## REQUIRED WORK
Look through the listing below and report every line that contains "Switch".

## DATA TO USE
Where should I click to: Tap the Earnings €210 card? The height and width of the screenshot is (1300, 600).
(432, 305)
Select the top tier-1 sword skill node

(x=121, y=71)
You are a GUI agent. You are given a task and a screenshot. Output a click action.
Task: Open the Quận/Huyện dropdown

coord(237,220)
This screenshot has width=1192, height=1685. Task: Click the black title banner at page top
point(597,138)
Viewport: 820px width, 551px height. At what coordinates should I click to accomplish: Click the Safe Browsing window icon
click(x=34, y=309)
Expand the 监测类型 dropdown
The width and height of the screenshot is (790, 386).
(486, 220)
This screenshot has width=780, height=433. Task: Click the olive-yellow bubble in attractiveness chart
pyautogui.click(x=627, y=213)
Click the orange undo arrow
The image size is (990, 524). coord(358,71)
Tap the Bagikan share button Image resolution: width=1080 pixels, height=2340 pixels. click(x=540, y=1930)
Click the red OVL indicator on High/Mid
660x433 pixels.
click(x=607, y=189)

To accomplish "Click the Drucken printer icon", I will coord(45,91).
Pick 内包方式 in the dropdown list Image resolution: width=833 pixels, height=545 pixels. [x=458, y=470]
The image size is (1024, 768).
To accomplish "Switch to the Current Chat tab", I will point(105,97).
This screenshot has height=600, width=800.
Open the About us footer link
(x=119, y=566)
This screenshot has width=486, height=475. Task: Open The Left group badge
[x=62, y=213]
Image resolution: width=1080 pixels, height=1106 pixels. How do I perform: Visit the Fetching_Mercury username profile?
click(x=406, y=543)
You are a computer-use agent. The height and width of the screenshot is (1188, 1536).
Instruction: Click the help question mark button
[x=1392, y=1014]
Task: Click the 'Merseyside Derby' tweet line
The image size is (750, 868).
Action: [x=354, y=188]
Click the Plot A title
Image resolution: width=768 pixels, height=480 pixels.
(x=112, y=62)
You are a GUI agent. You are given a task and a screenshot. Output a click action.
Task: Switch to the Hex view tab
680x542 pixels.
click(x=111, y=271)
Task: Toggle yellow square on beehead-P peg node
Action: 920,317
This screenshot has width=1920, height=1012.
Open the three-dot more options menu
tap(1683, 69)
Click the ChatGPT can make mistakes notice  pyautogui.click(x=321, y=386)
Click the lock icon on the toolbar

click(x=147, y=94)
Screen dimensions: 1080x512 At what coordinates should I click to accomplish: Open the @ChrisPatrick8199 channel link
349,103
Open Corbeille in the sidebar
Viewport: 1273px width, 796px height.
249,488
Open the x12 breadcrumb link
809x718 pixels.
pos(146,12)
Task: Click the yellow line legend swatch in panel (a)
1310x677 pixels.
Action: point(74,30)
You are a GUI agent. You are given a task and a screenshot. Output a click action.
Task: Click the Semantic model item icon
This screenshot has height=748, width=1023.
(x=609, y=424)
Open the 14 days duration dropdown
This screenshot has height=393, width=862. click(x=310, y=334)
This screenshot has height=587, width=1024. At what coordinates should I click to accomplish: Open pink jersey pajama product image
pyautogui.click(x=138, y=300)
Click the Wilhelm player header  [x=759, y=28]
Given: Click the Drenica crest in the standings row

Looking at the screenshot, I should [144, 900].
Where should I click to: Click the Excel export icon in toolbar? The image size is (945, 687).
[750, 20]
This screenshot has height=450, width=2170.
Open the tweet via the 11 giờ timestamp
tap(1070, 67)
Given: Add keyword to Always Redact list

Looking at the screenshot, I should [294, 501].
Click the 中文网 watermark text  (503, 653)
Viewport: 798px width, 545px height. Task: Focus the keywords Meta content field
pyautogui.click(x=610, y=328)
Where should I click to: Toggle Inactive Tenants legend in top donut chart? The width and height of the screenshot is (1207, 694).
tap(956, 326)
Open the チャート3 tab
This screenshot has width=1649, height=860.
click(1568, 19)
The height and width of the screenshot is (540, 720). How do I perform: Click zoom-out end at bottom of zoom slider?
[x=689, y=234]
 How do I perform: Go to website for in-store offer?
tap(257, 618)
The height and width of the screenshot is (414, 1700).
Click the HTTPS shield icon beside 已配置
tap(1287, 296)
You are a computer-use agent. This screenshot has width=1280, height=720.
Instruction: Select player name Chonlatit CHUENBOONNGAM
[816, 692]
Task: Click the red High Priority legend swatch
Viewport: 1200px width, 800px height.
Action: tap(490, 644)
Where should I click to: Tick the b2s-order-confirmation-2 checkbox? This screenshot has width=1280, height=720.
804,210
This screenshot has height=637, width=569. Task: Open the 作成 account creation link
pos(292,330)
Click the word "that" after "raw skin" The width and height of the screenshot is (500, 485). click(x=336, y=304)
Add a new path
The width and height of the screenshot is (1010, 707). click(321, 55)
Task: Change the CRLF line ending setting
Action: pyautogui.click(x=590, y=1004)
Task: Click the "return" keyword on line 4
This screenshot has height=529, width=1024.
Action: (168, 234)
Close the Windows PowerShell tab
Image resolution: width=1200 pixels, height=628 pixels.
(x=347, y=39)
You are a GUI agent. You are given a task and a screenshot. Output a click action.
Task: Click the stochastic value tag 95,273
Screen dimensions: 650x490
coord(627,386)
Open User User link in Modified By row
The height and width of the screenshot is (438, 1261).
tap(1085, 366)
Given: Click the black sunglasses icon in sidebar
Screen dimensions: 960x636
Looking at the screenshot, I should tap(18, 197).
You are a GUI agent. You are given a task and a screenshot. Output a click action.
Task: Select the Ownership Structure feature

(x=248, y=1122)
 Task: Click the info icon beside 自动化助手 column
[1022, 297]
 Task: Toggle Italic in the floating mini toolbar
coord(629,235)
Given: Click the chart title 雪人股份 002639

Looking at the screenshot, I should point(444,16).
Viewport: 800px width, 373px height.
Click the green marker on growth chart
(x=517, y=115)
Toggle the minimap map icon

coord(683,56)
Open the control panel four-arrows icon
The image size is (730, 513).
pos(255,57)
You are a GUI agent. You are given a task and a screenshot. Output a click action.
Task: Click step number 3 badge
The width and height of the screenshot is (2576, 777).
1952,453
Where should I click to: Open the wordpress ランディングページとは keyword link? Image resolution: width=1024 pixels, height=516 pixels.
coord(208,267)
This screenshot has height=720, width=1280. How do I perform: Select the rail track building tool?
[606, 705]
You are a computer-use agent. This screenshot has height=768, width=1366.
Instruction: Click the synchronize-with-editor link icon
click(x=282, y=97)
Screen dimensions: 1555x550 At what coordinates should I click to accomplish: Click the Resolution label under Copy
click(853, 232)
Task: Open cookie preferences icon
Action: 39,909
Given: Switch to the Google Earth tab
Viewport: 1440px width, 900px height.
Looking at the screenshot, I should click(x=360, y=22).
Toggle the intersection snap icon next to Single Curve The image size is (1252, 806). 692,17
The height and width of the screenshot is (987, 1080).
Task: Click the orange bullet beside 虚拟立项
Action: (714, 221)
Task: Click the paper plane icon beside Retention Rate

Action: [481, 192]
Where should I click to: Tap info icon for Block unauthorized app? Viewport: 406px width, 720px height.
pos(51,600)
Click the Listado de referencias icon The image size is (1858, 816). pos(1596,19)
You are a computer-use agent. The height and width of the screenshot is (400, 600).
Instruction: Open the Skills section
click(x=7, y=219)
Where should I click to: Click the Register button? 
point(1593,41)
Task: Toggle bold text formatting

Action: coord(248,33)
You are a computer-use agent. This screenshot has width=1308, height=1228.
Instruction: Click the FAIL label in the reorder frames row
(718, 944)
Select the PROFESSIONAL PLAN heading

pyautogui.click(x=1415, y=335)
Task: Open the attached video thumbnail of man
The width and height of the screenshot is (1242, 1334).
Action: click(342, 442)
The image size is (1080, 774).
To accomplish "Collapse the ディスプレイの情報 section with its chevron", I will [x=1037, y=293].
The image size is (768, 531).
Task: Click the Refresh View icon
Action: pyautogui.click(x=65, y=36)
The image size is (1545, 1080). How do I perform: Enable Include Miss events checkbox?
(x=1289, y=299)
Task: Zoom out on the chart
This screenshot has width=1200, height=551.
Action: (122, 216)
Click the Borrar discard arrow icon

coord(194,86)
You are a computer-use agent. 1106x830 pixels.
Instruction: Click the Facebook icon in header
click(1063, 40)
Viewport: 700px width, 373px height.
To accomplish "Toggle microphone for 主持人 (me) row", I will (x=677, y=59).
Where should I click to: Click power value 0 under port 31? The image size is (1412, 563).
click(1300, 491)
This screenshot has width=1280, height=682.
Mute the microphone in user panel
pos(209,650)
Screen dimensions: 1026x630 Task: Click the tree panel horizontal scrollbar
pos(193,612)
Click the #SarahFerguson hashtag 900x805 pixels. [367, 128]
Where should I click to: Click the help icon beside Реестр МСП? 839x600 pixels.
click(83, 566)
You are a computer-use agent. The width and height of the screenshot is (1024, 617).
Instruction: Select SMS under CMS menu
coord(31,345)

## TASK ANSWER
To accomplish "Switch to the Current Chat tab", I will point(105,97).
Task: Switch to the Hex view tab
Given: Switch to the Google Earth tab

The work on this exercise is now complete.